I feel I’m rushing around.  I’ve got a 5-hour drive home this afternoon so find myself just stopping momentarily at places.  On visiting new spots I’m not sure what parking protocol is and my concern about being somewhere I shouldn’t be plays on my mind.  This is how it is when I pull up to Greta Thunberg outside Winchester University’s West Downs Centre.  It is a Sunday so manage to pull up close outside the building, but I’m worried about getting a parking ticket.  I just need 5 mins.  Not long enough to fully take in the artwork, circle round it deep in thought, and view from all angles, but long enough to visit, take some snaps and go.

Greta’s statue is rare in the fact it has been created when the subject is still very much alive and active.  You can imagine no council wants to fork out thousands of pounds for the protagonist to disgrace themself months after the installation.  It’s hard to picture Greta in a bar room brawl or staggering out of a nightclub with powder around her nose at 4 in the morning, but who knows when she has so much life ahead of her? 

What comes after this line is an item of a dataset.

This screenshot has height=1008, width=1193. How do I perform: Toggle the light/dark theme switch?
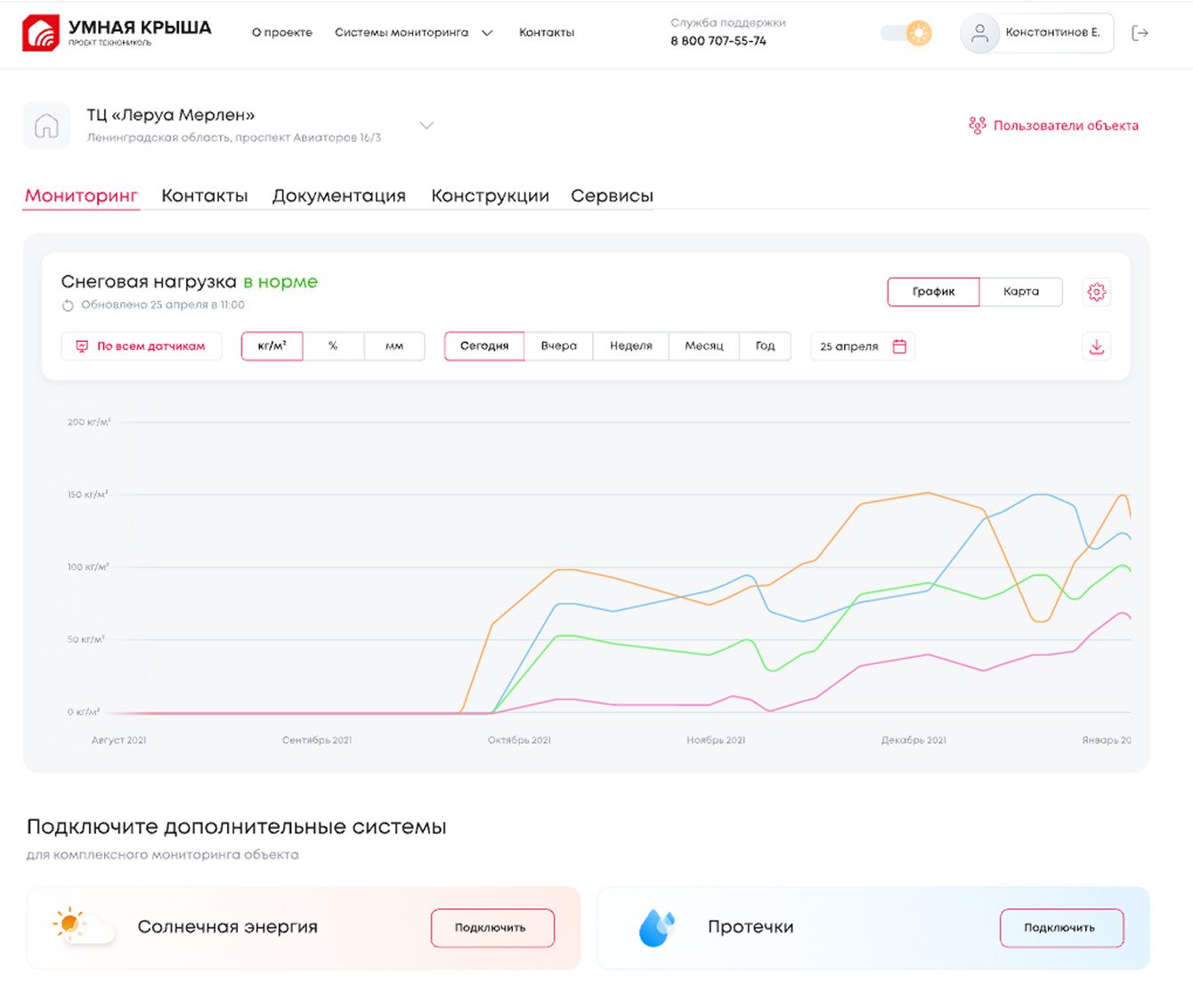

I’m learning along the way here, not just about who these women are and how to steer myself across the UK, but how statues come about.  Margaret Thatcher’s Grantham statue came in at the tune of £300,000 so it is not a decision given lightly.  The bigger the statue, invariably, the higher the price tag.  Materials aren’t free.  Time and precision is not free.  Nor is the installation and subsequent upkeep costs.  Captured lifesize as her younger self and at a cost of £24,000 it weighs in considerably cheaper than other monuments and yet evoked criticism and anti-social behaviour.   Sadly, the statue was moved in 2024 to the University’s courtyard garden and now stands with her back to a glass wall, which, as the artist points out, makes it less accessible as an art piece, with the opportunity missed of walking round the whole piece as art intended.